Видя, что от нее не отделаться, Володя отрезал:
— Чего вы удивляетесь? У нас историческая экскурсия. Мы едем в научную экспедицию. На раскопки… Вот Миша, Аркаша и я.
— Впервые слышу! Странно, живу за стенкой и ничего не знаю. Очень интересно! Мама, надеюсь знает?
— Ну, ясно, знает, — отчеканил Володя. — До свиданья, Алевтина Марковна!
— Стой, стой, Вова!.. По глазам вижу, что врешь!
Уже отбежавший было Володя обернулся и медленно подошел к Алевтине Марковне. Маленький, с огромными сверкающими глазами, презрительно выпятив пухлую нижнюю губу, он стоял перед дородной соседкой, поглядывая на нее так, как будто смотрел не снизу вверх, а по крайней мере с высоты Митридата.
— Вы, по-моему, знаете уже, Алевтина Марковна, что я никогда не вру. Раз я сказал, что мама знает, значит, так и есть. Всего вам!..
И, резко повернувшись на месте, Володя побежал к своим друзьям.

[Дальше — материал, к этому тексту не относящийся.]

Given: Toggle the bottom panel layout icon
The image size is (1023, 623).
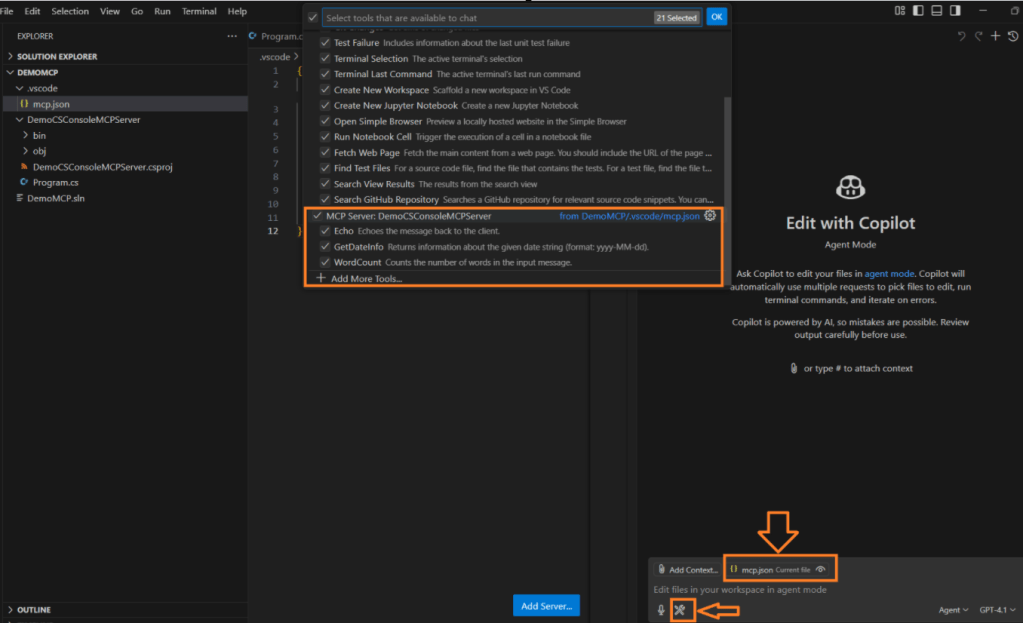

А паровоз уже рявкнул, шумно задышал, словно наспех заучивал: «У!.. Эф!.. Ха!.. Це! Че! Ша! Ща!.. « Потом затопал на месте всеми колесами, шваркнул по перрону струей пара, поднатужился, вагоны передали что-то друг другу — и поезд тронулся. Мальчики едва успели вскочить в последний вагон.
— Билеты у вас есть? — спросил проводник в тамбуре.
Володя торжественно предъявил три твердых картонных билета с красным просветом посередине и круглой дырочкой в центре.
Мальчики долго разглядывали билеты, смотрели их на свет, читая буквы и цифры, пробитые компостером.
— Тебе правильно дали? — беспокоился Донченко.
— Уж можешь не беспокоиться. Что я, в первый раз, что ли? Я уж и в Москве был и в Мурманске.
Хотя Володя и держался начальнически, на душе у него было беспокойно. Во-первых, еще как все это пройдет дома? Хорошо, что хоть отец ушел на два дня в рейс… А во-вторых, кто знает… может быть, его надули с билетами; видят, что парень собрал одну медяшку… Кассирша и так ругалась, пересчитывая деньги. Может быть, взяла да и подсунула старые билеты? И Володя с беспокойством ждал контроля. Но контроль не шел; а поезд уже обогнул возвышенность, примыкающую к Митридату, и, весело виляя коротким составом из маленьких вагончиков, несся по направлению к Феодосии. Паровоз шикал на зазевавшихся ворон, обиженно отлетавших в сторону, и вываливал на холмы пышный, скручивающийся жгутом дым…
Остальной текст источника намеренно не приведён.